WHAT THE EXERCISE ASKS: Below are records; the lines starting at the one with "You are a computer-use agent." and ending at the one with "Image resolution: width=960" must be reproduced exactly, both included. Pictures must not appear.

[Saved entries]
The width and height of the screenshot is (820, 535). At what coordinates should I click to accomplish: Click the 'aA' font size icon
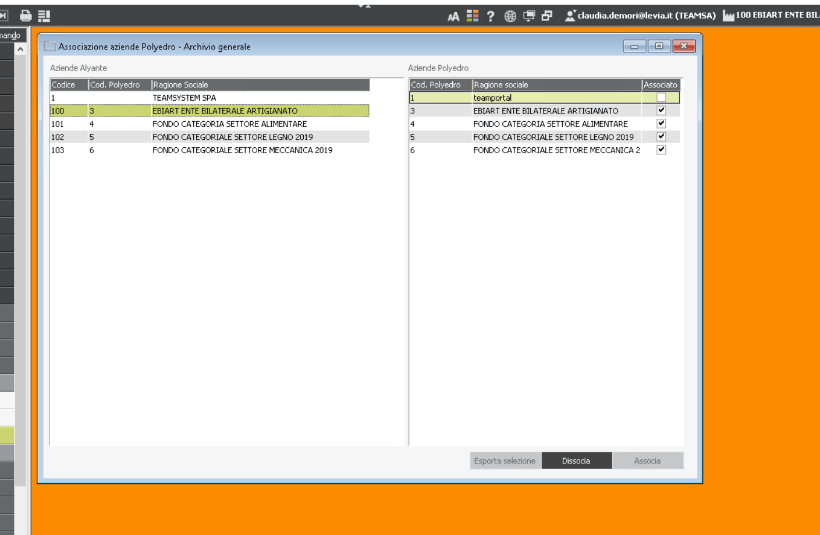click(454, 16)
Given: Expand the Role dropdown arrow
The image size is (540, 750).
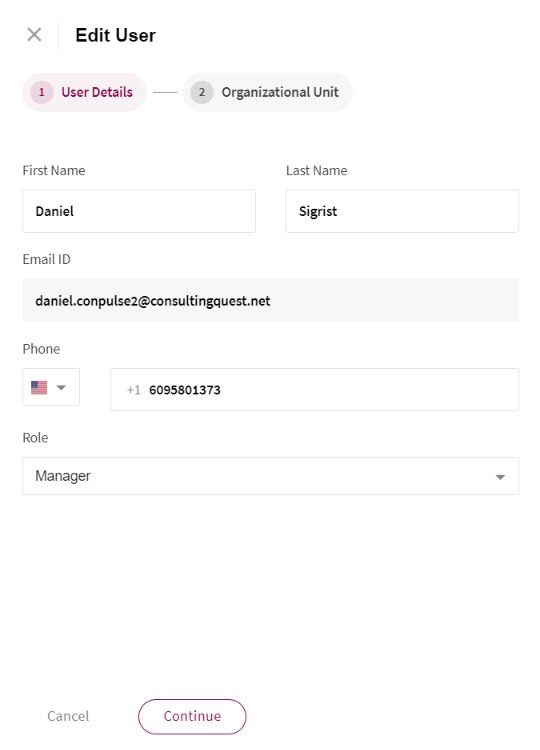Looking at the screenshot, I should click(x=500, y=477).
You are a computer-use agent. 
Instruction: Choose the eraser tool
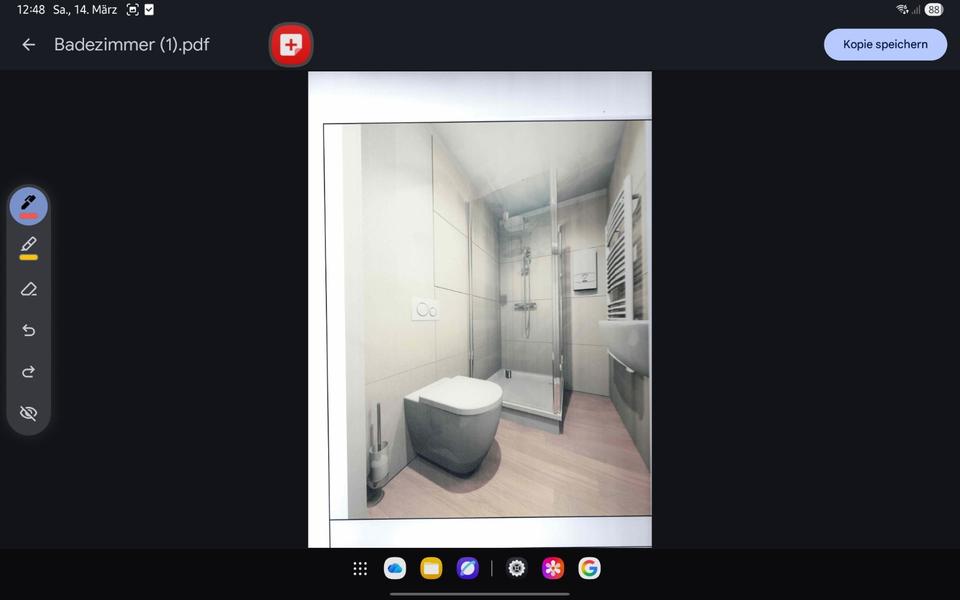tap(28, 289)
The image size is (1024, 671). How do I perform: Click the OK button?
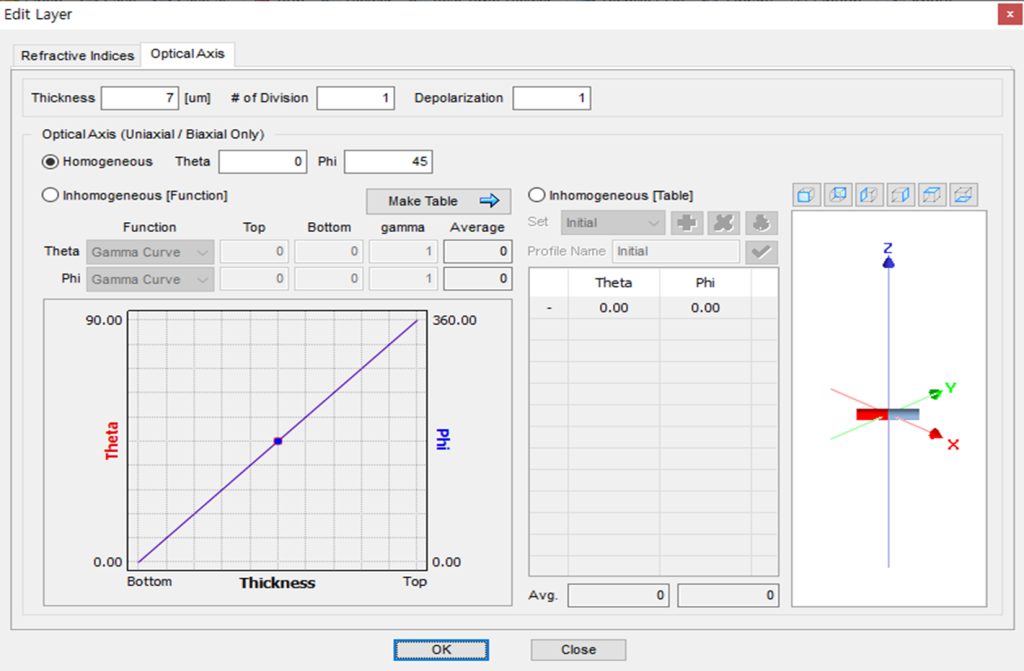pos(441,649)
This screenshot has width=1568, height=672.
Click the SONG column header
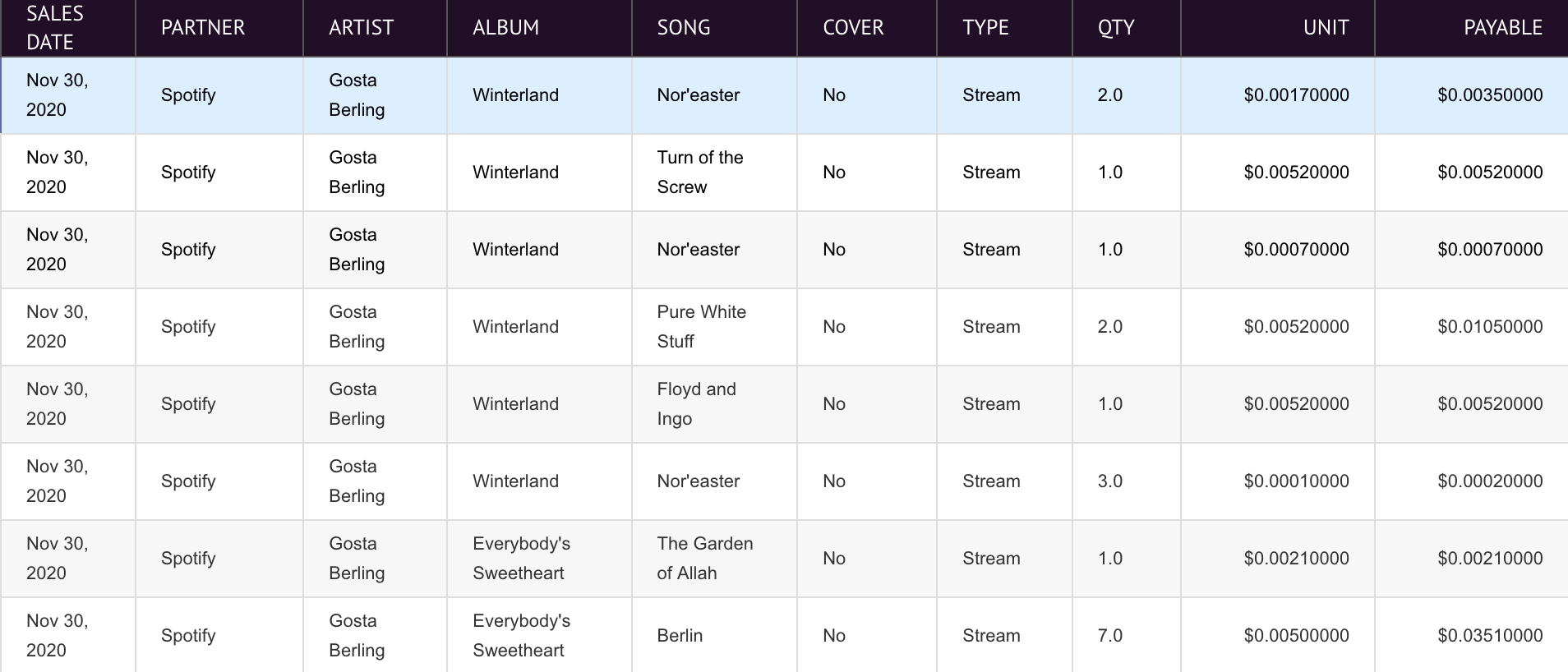(x=714, y=28)
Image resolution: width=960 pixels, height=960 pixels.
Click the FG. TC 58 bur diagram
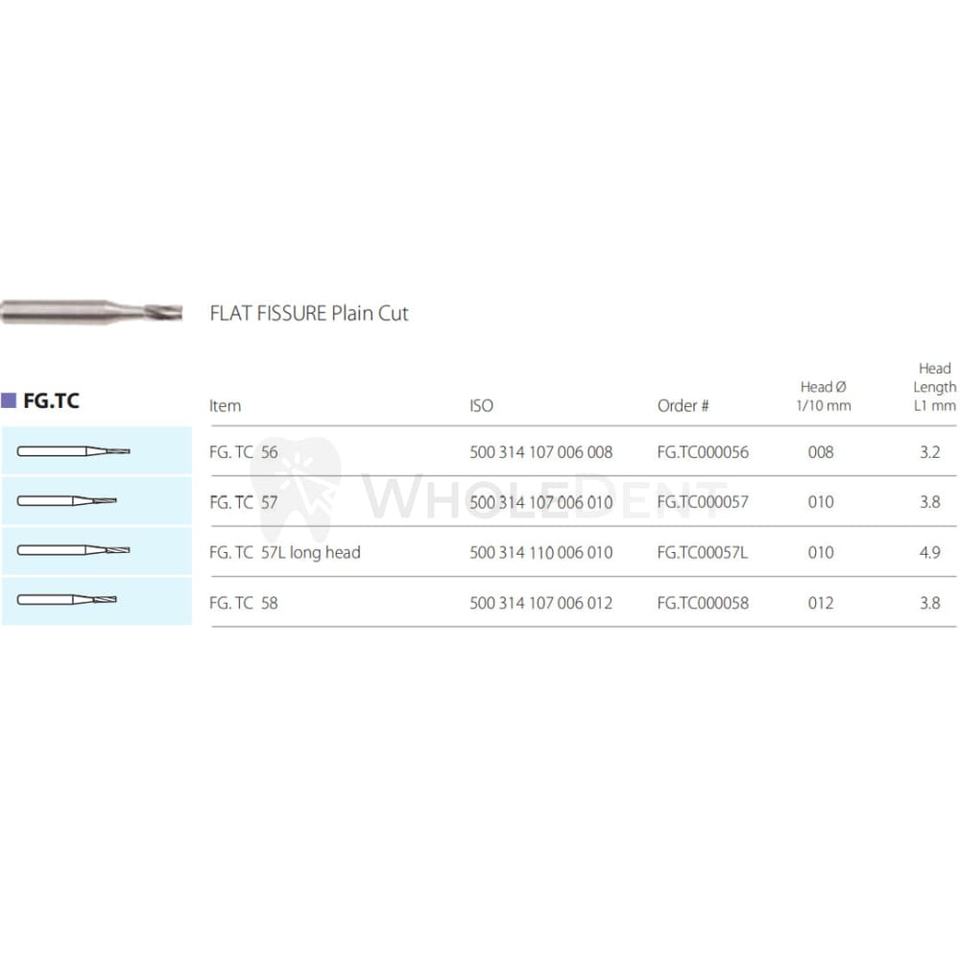click(68, 601)
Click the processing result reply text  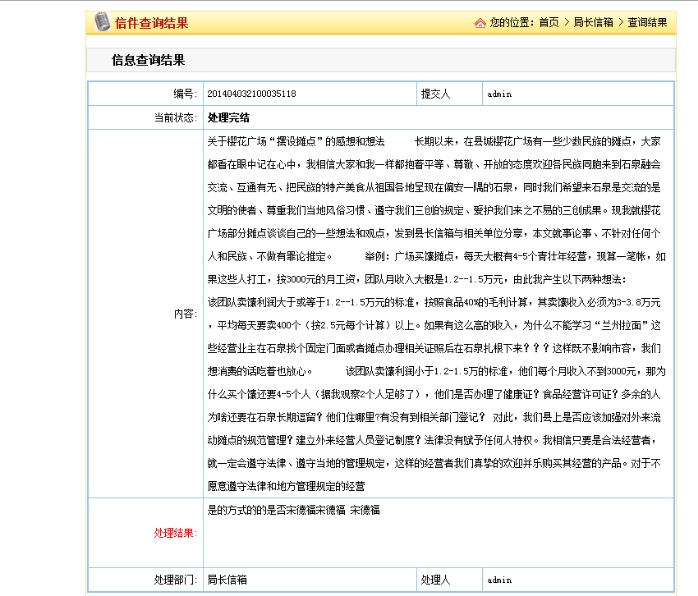tap(292, 510)
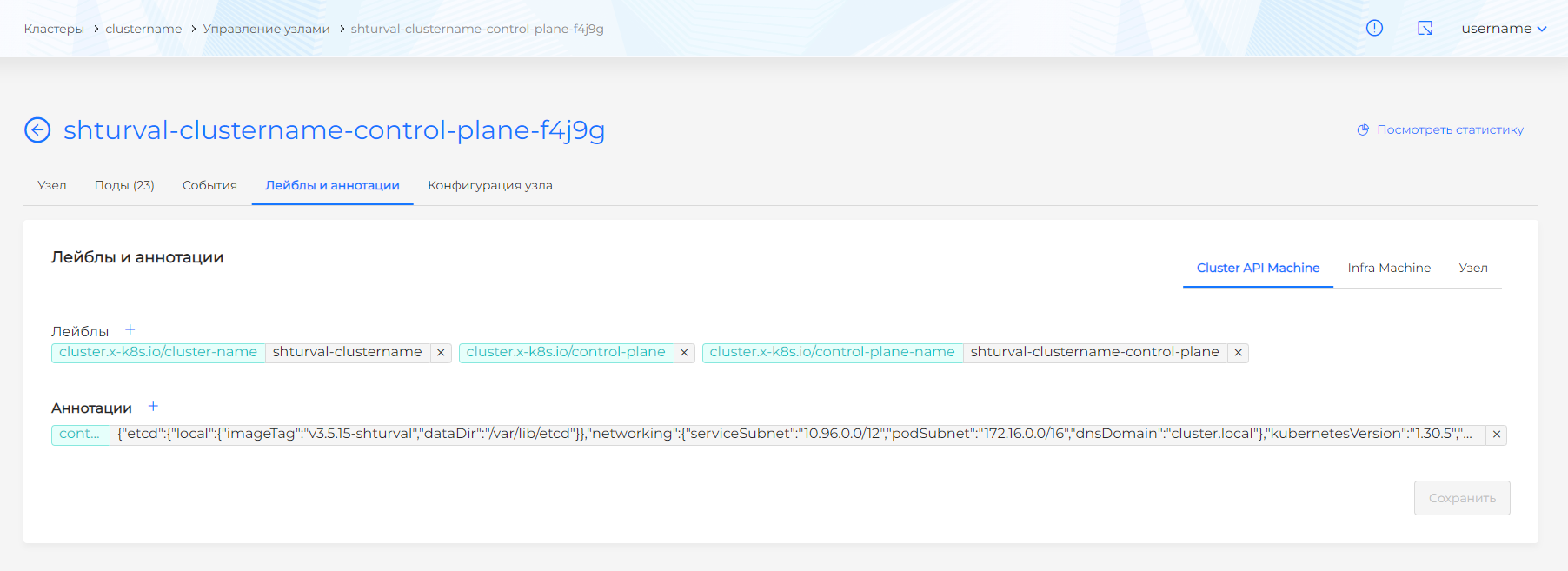1568x571 pixels.
Task: Add a new label with plus icon
Action: coord(130,330)
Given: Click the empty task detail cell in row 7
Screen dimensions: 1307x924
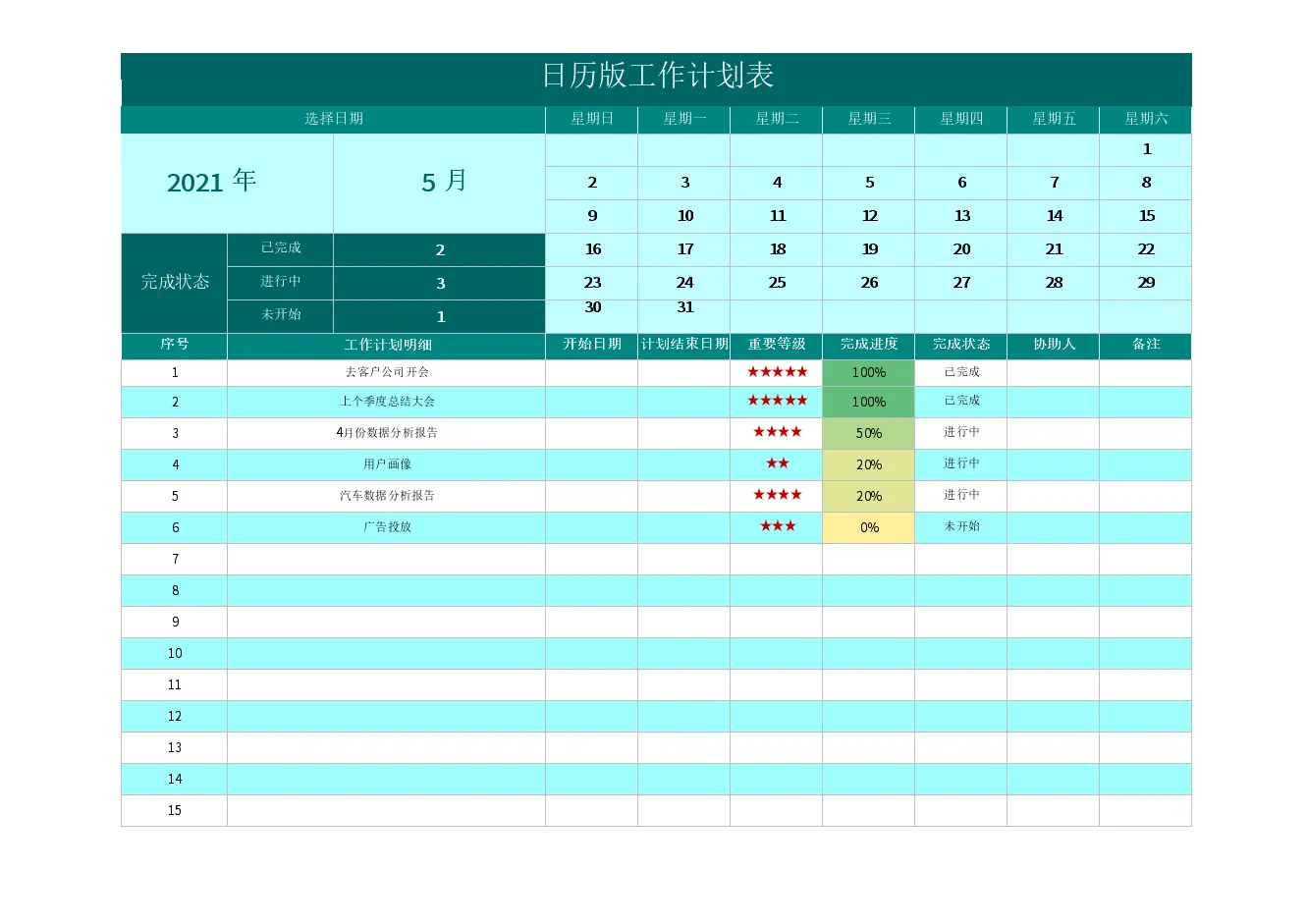Looking at the screenshot, I should [386, 559].
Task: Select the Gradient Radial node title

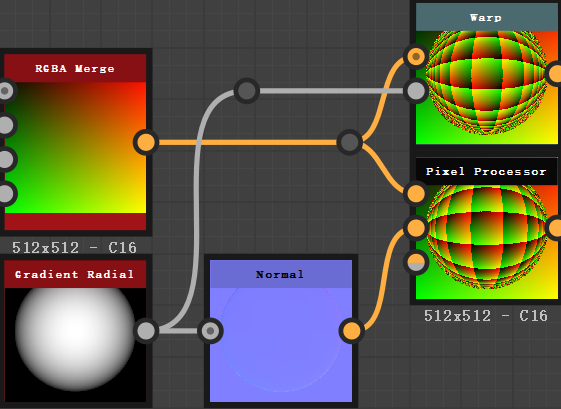Action: (x=75, y=274)
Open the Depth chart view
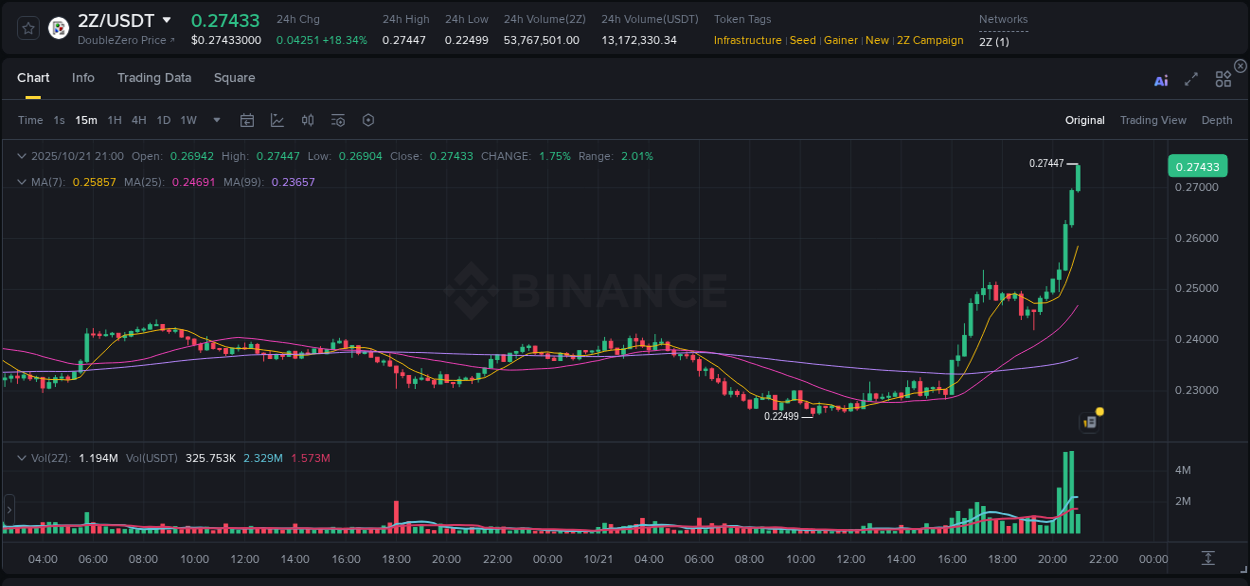 pyautogui.click(x=1217, y=120)
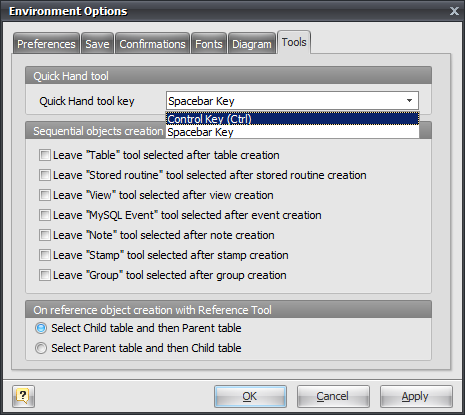The image size is (465, 415).
Task: Switch to the Preferences tab
Action: pos(46,44)
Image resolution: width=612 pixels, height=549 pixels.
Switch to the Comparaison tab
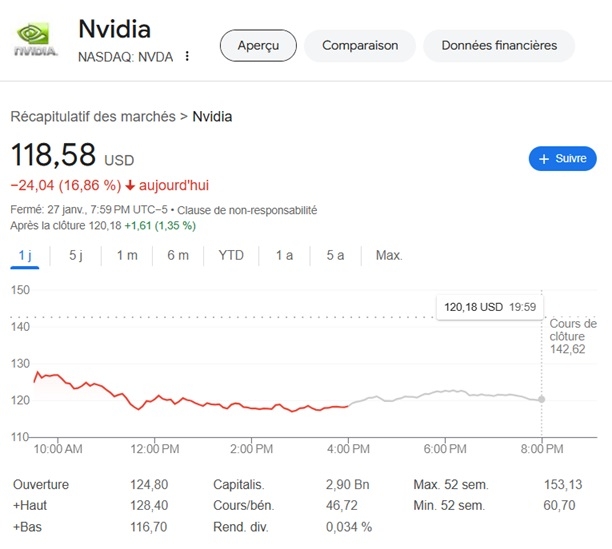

FINISHED EXERCISE:
You are a computer-use agent. 
Instruction: Choose the eraser tool
tap(28, 289)
The image size is (1024, 671). How do I perform: Click the OK button?
pos(441,649)
This screenshot has width=1568, height=672.
Click the SONG column header
(x=714, y=28)
Image resolution: width=960 pixels, height=960 pixels.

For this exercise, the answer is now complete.